Lissa Rinne, Sven & Janine, Atlantis
Immer
wieder ein Genuss ist die Luftnummer von Lisa Rinne. Voller Energie
erleben wir sie zunächst an der Strickleiter und dann am Schwungtrapez.
Die sympathische junge Dame mit den blonden Haaren wagt gefährliche
Sprünge, bei denen sie zum Glück longiert ist. Die von Streichern
gespielte Begleitmusik passt wunderbar. Aus Las Vegas nach Kassel
geholt hat Flic Flac das Duo Sven & Janine. Die beiden aus
Deutschland stammenden Artisten geben Vollgas, wenn sie mit ihren
Rollschuhen über eine runde Plattform jagen. Ihre erotisch aufgemachte
Darbietung enthält viele riskante Tricks. Eine spannende Neuentdeckung,
zumindest für mich. Bestens bekannt sind natürlich Atlantis. Viele
Jahre waren sie mit dem Circus Krone auf Tournee. In ihrer typischen
Aufmachung und zur gewohnten Musik präsentieren sie ihre Partner-Equilibristik, die sie mit Handvoltigen kombinieren.

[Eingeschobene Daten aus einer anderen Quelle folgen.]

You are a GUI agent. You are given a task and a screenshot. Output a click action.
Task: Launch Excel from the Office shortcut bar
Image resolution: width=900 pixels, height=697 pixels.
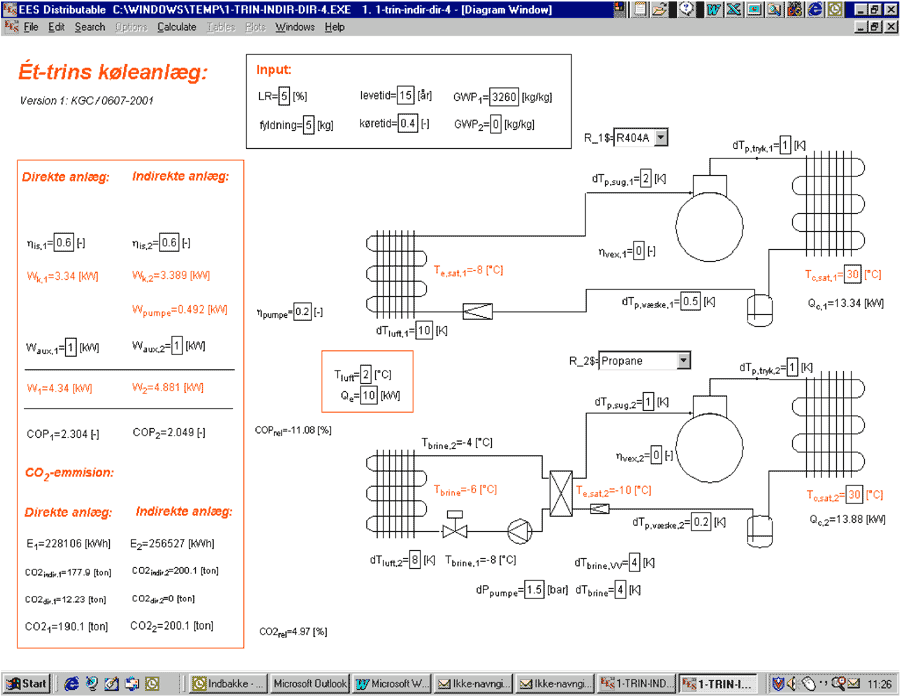point(735,9)
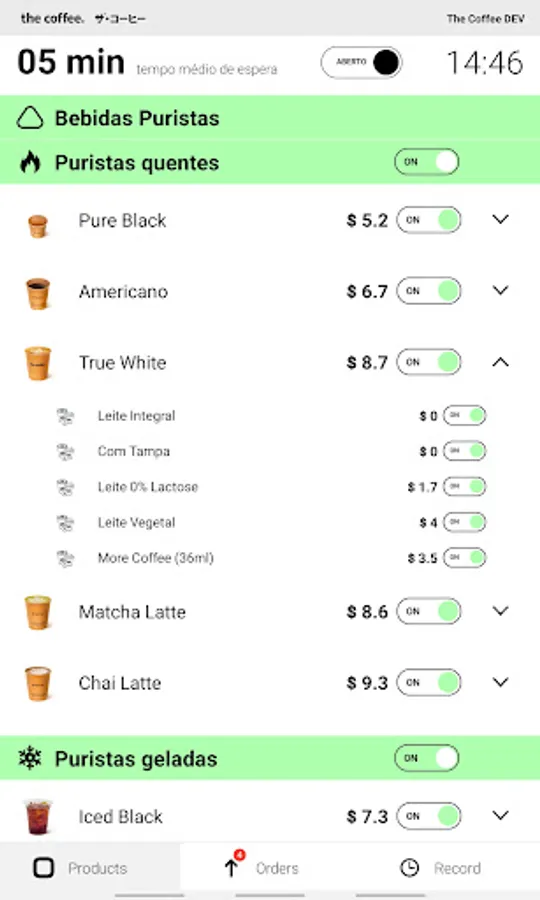Expand the Chai Latte options chevron
The height and width of the screenshot is (900, 540).
(500, 682)
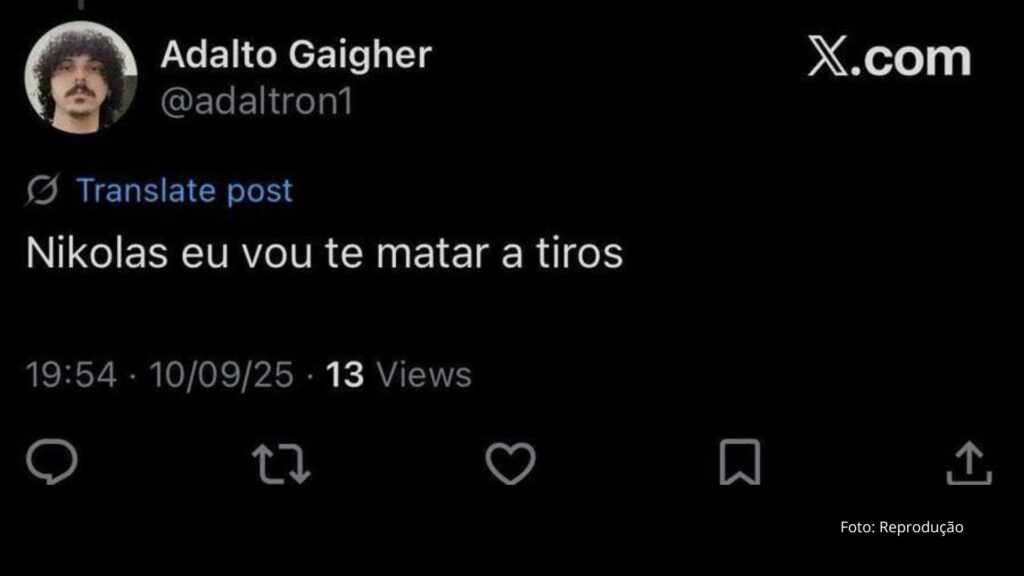The image size is (1024, 576).
Task: Click the reply speech bubble icon
Action: (52, 462)
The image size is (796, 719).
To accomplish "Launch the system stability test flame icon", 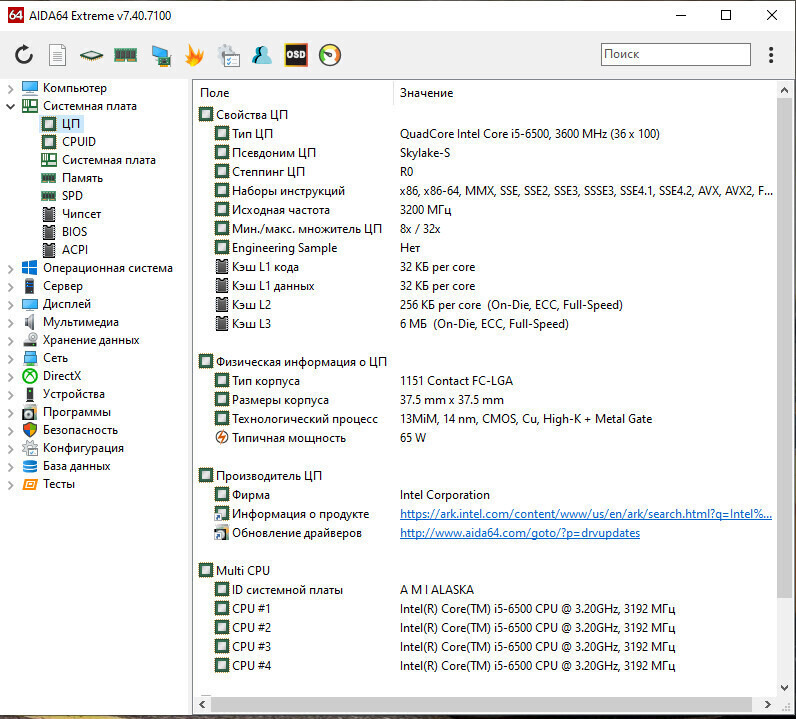I will pos(194,55).

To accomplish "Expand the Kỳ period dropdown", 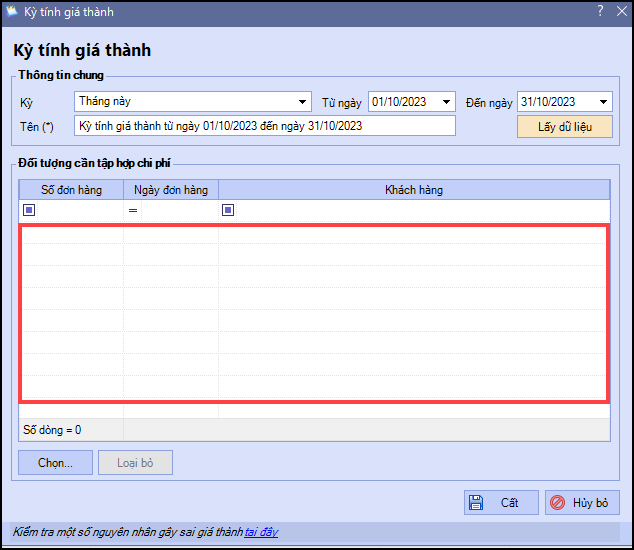I will 303,102.
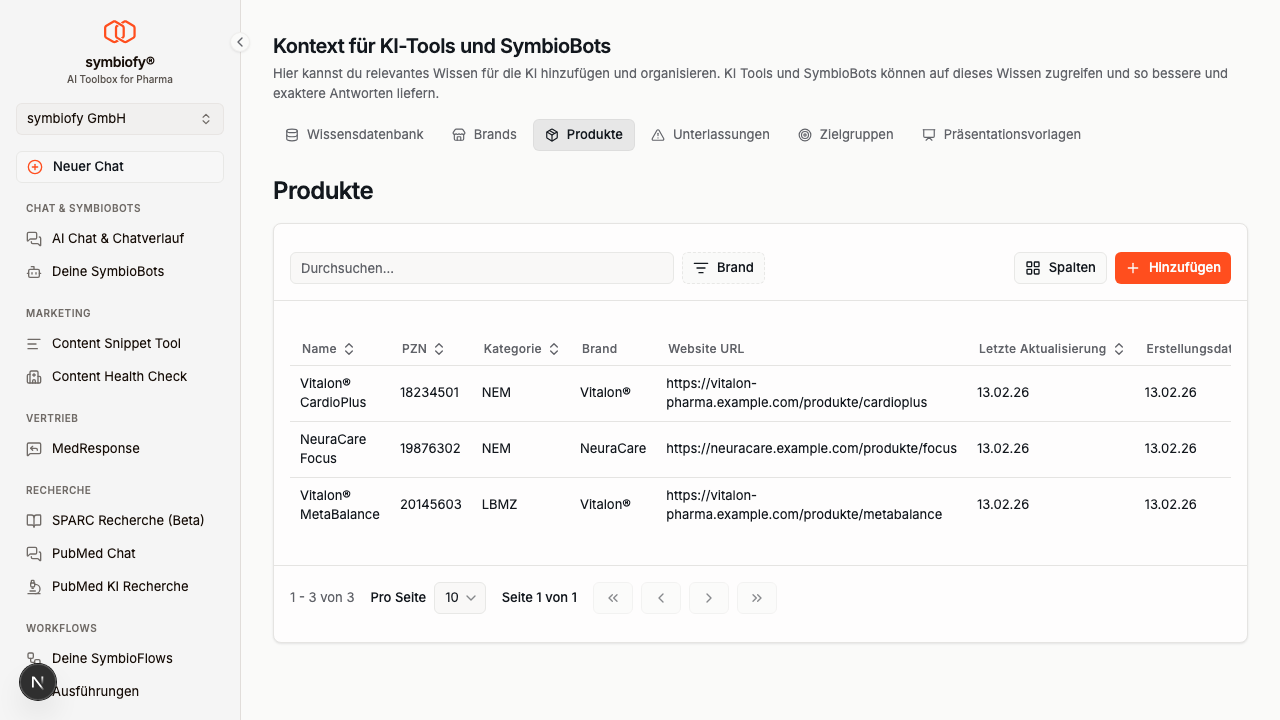Click the symbiofy logo icon
The height and width of the screenshot is (720, 1280).
coord(120,32)
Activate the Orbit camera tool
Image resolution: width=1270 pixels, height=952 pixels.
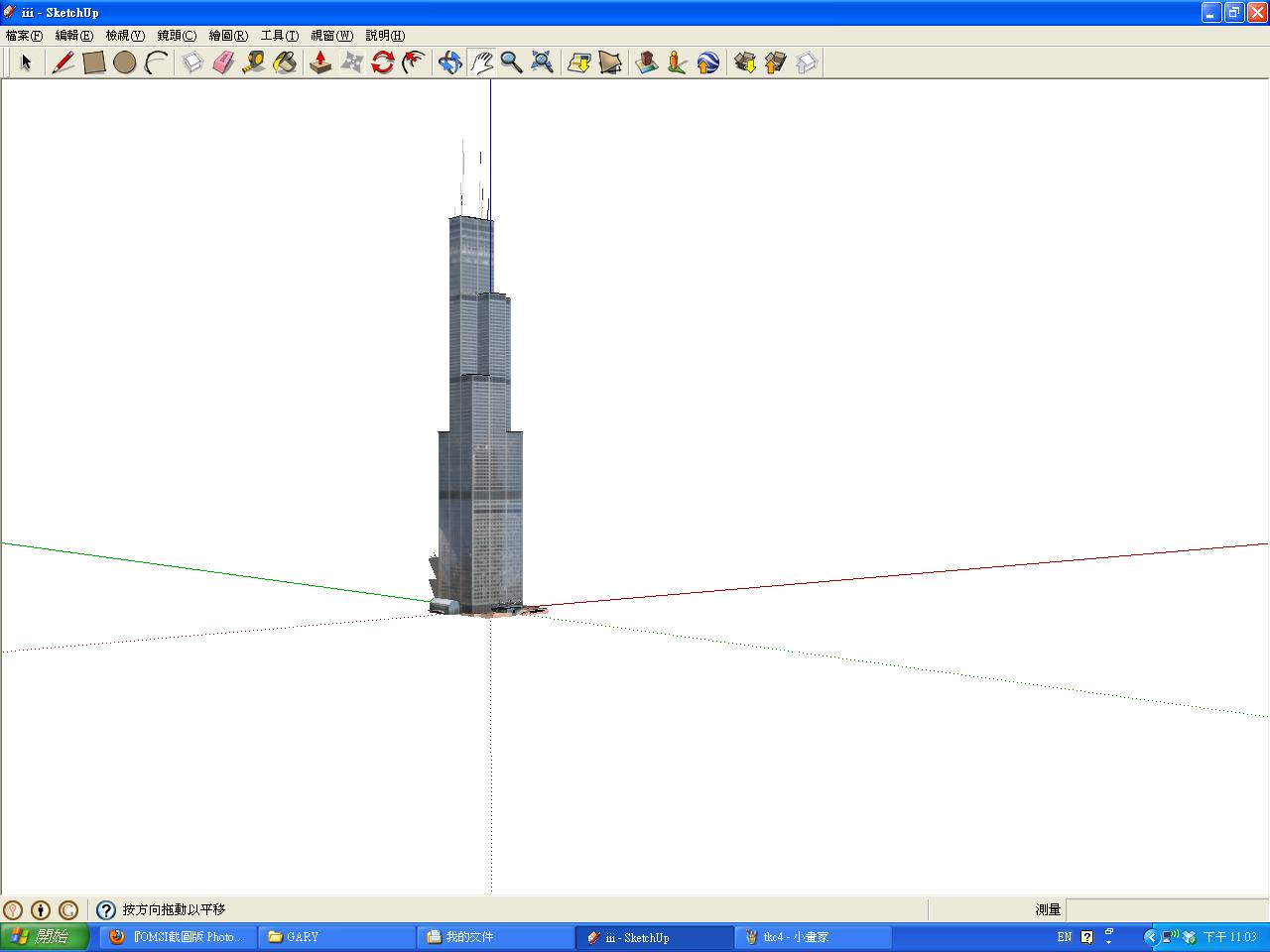(x=450, y=62)
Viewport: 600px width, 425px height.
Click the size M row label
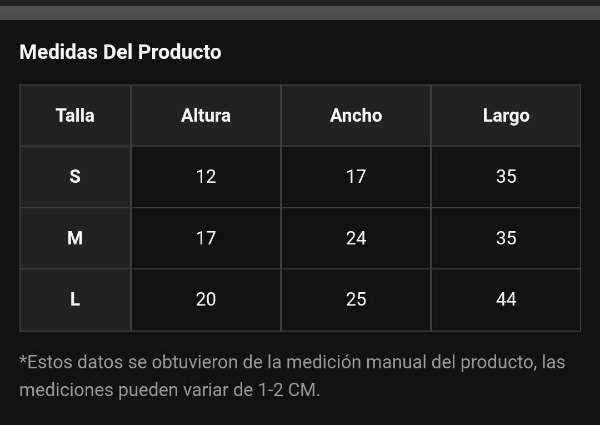(75, 238)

Robles, Denis Ignatov, Andreas Bartel
Mit
einem Flic Flac-Klassiker geht es nach der Pause weiter. Julio Robles
und Partner drehen atemberaubende Runden auf dem Todesrad. Zu zweit
fegen sie über die Außenseiten ihrer beiden Trommeln. Das auch gerne
mal mit verbundenen Augen. Die hohen Sprünge sorgen für weiteren
Nervenkitzel. Weit ungefährlicher sind da die Kubusjonglagen von Denis
Ignatov. Faszinierende Bilder entstehen, wenn er seine glänzenden
Requisiten rotieren lässt. Dass das, was so leicht aussieht, harte
Arbeit ist, lässt sein gestählter Körper erahnen. "Durchtrainiert wie
ein Spitzenathlet", so beschreibt das Programmheft Andreas Bartel und
seine Arbeit am Chinese Pole. Und natürlich kostet die Arbeit an der
fünf Meter langen Fiberglasstange sehr viel Kraft. Die Kunst ist es
aber, die Tricks ganz leicht aussehen zu lassen. Das gelingt dem
sympathischen Bartel ganz hervorragend.
Michael Ferreri, Oli Nova, Pinillo Moto Riders
Michael
Ferreri haben wir an dieser Stelle schon des Öfteren ein Loblied
gesungen. Das ist in Kassel nicht anders, denn hier begeistert der
junge Jongleur ebenfalls mit seinen scheinbar mühelosen Jonglagen von
kleinen weißen Bällen. Nahezu spielerisch jongliert er mit ihnen sowohl
vor dem Körper als auch über Kopf. Bis zu neun Bälle hält er
gleichzeitig in der Luft und hat sichtlich Spaß dabei. Ein letztes Mal
geht es dank Oli Nova in die Luft. An Tuchschlaufen zelebriert die
junge Russin eine wunderschön anzusehende Kür, die sie umgeben von
weißen Blättern Papier am Boden beginnt. In der Luft reiht sie
harmonisch Trick an Trick. So wie der zweite Teil begann endet er - mit
einem Flic Flac-Klassiker. Nicht ganz so lange wie das Todesrad, aber
doch schon seit vielen Jahren ist die Motorradkugel zu einem
Markenzeichen geworden. Insgesamt neun Fahrer der Pinillo Moto Riders
jagen hier gemeinsam durch den Globe of Death. Als Besonderheit gehören
Frauen zum Team. Beim anschließenden Finale kommen die Artisten von
den Aufgängen auf die Bühne, um sich dort mit Zugaben zu verabschieden.